▸ EXERCISE PROMPT: Among the lines below, return each one that contains the word "screenshot".

▸ RECORD SET:

***

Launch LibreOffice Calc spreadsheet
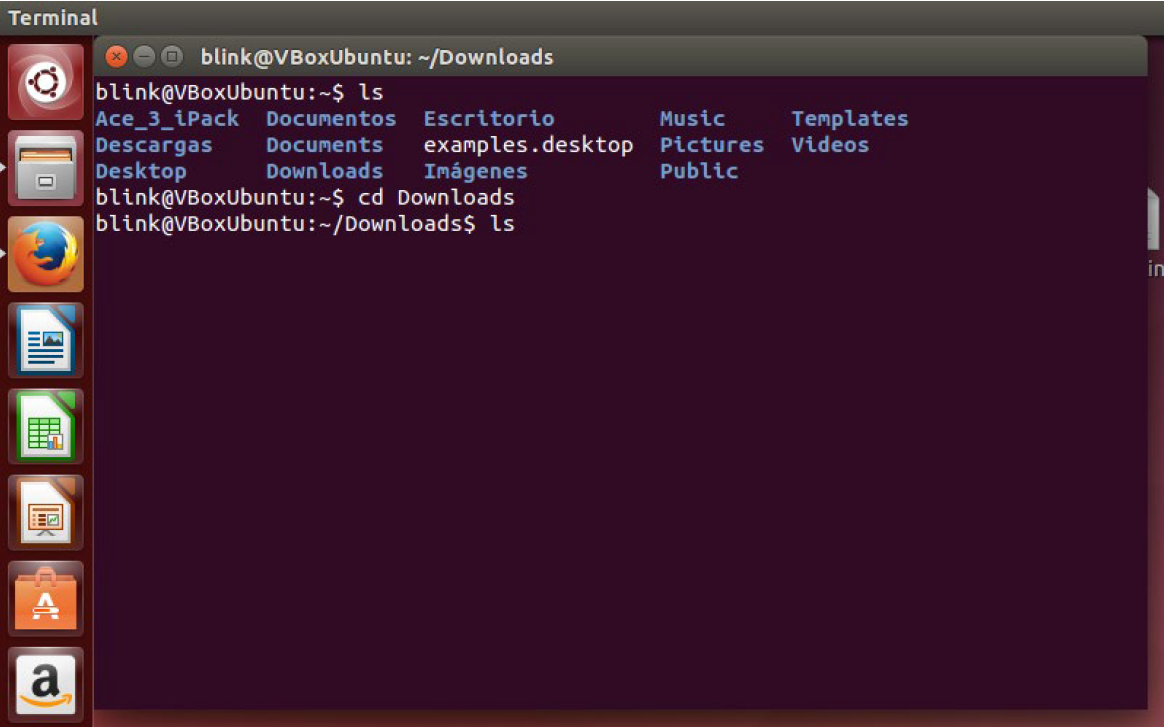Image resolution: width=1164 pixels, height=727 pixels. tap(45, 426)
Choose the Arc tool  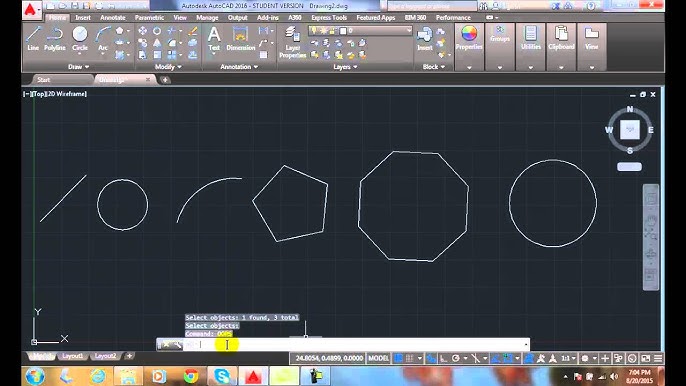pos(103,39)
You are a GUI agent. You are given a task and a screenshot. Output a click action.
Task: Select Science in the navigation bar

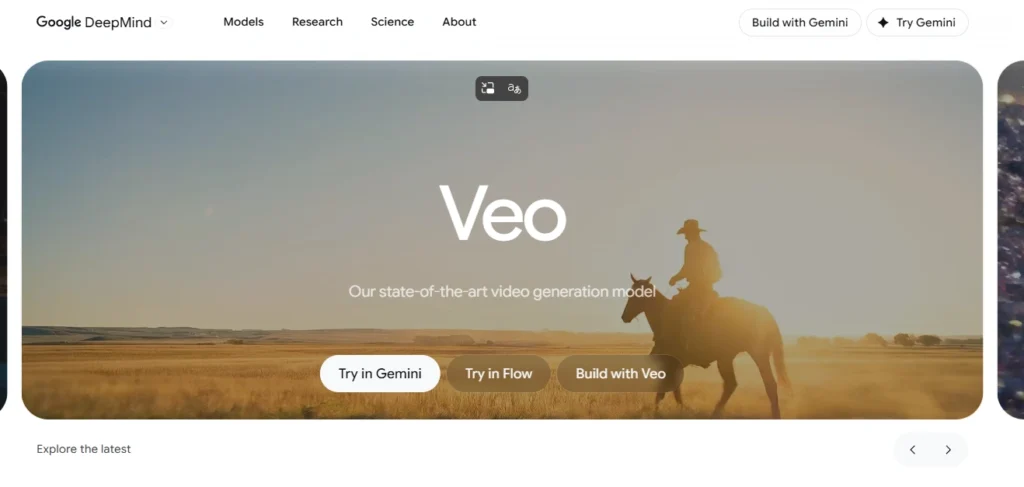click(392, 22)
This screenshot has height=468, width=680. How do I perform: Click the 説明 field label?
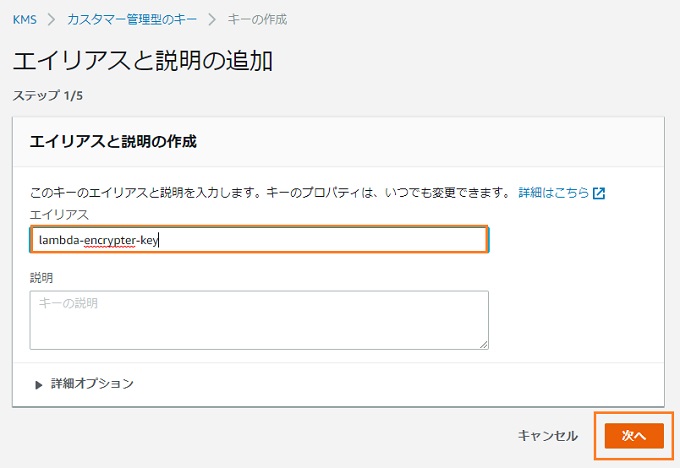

***

▸ EXPECTED ANSWER:
You are a GUI agent. You are given a task and a screenshot. Output a click action.
This screenshot has height=468, width=680. How do I perform: Click the 説明 field label?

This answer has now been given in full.